Primary biliary cholangitis is a rare autoimmune liver disease characterized by biliary destruction, progressive cholestasis, and, ultimately, the development of fibrosis, cirrhosis, and hepatocellular carcinoma (HCC). The primary medical treatment for PBC is UDCA, however, up to 40% of patients have an insufficient response to this treatment, putting them at risk of potentially life-threatening complications.
Obeticholic acid is a potent agonist of the farnesoid X receptor (FXR), which regulates bile acid synthesis and transport. Two previously reported Phase 2 studies and a pivotal Phase 3 study (POISE) confirmed that OCA, primarily in combination with UDCA, leads to significant reductions in serum ALP and improvements in other biochemical liver markers, leading to the recent approval of the treatment by the US Food and Drug Administration (FDA).

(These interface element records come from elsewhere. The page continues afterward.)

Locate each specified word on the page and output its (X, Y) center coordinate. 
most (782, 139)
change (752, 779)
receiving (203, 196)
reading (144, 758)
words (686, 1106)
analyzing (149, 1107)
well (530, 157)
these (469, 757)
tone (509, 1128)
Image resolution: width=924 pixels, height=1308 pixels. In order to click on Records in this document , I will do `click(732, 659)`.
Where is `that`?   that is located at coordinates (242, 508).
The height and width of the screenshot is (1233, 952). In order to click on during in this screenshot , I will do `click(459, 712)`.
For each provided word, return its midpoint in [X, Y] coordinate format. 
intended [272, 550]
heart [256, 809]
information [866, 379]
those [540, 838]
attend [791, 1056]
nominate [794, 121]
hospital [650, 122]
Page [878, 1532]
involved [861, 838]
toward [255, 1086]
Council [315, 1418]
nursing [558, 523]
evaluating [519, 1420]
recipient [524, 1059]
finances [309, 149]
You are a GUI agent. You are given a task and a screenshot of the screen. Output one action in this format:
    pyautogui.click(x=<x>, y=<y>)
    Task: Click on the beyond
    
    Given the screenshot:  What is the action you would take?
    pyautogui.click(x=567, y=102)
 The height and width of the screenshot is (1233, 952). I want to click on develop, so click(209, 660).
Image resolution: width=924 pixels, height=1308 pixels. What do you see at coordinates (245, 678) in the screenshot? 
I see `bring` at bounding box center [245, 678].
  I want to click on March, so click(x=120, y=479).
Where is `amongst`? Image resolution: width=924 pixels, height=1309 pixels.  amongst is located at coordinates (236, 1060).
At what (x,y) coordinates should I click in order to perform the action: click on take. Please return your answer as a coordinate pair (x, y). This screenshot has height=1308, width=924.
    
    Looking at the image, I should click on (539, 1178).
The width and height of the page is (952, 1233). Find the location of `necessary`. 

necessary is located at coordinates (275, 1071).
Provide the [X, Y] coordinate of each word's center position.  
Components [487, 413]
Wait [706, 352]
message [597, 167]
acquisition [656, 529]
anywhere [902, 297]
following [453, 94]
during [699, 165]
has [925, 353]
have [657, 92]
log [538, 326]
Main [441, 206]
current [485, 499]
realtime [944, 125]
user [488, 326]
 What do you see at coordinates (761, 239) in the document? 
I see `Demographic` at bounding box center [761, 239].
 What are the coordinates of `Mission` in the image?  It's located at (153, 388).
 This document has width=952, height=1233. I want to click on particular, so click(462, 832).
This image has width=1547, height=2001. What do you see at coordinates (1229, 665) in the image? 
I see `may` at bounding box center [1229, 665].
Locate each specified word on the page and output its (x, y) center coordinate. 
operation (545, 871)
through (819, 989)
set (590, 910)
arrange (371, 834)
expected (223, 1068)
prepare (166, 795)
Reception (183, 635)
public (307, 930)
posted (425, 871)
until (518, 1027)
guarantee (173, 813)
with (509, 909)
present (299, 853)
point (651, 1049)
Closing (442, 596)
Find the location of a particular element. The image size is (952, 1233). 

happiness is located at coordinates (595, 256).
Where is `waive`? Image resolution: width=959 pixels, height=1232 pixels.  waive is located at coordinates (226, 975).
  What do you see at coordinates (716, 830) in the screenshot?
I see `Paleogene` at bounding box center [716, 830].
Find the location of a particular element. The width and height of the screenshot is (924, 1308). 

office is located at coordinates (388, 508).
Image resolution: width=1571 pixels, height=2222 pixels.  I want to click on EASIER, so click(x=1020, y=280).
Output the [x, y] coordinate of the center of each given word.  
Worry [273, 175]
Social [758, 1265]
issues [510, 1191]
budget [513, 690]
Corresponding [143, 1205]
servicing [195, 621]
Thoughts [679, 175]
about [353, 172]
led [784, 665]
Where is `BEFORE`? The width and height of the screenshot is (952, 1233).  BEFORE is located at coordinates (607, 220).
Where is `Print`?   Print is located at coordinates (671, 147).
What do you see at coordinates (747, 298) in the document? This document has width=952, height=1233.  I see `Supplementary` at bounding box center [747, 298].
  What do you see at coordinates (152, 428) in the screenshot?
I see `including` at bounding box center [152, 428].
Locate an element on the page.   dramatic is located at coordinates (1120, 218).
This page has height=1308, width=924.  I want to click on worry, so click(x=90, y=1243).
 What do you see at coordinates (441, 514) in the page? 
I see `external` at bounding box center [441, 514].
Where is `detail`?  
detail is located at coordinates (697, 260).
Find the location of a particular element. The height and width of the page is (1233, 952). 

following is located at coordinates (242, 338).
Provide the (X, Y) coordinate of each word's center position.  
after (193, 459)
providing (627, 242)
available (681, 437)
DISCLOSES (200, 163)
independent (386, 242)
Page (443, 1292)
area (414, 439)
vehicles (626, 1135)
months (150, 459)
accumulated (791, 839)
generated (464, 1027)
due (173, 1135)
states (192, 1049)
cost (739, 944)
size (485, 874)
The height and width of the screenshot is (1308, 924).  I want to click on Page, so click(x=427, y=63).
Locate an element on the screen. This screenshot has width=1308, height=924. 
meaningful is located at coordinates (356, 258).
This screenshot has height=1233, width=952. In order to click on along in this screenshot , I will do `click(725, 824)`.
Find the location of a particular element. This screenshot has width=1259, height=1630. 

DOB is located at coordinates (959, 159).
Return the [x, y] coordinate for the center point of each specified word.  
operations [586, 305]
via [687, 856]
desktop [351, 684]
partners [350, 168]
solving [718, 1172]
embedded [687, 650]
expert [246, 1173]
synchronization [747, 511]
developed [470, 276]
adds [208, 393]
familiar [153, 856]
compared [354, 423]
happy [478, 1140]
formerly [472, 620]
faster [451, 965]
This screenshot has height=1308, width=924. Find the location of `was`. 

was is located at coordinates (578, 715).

The biopsy sub-study of POISE involved patients undergoing liver biopsies prior to, and after 3 years of, treatment with OCA. Biopsies were centrally read and assessed using a six-tier staging system (from no fibrosis to cirrhosis). Thirteen patients – all receiving treatment with UDCA at baseline – had paired biopsies that were adequate for analysis.
At baseline, nine of the 13 patients (69%) presented with pre-cirrhotic fibrosis and four (31%) with cirrhosis. At the last visit before the final biopsy, serum ALP was reduced and direct bilirubin levels were comparable to baseline (median changes from baseline: -99 U/L and 0.0 μmol/L, respectively). After 3 years of OCA treatment, the majority of patients improved (n=6; 46%) or maintained (n=5; 38%) their histological stage, while two patients (15%) deteriorated. Of the four patients with baseline cirrhosis, three (75%) improved to fibrosis without cirrhosis while receiving OCA treatment.
‘Eighty-five percent of the patients with PBC in this study with an incomplete response to UDCA had regression or no worsening of their fibrosis or cirrhosis after 3 years of OCA treatment – a period of time during which we would have expected some degree of fibrosis progression’, said Dr Bowlus. ‘OCA represents the first new treatment approved for PBC in decades, and these results support the potential of OCA to slow disease progression in this group of patients who have the greatest need for new treatments. The results of the ongoing COBALT study will determine if the biochemical improvements of the POISE study and the histological results reported here translate to improved clinical outcomes’ (NCT02308111).
‘Relevant changes are on the way for the management of patients with PBC, for which ursodeoxycholic acid has been the only treatment option for a long time’, said Prof. Marco Marzioni from the University Hospital of Ancona, Italy, and EASL Governing Board Member. ‘Now new medicines are coming and the first of these to be available, obeticholic acid, has been shown to ameliorate surrogate markers of disease progression. The current study, however, reports the first evidence that OCA is also able to halt the deposition of collagen tissue in the liver, a significant outcome for the natural history of PBC’.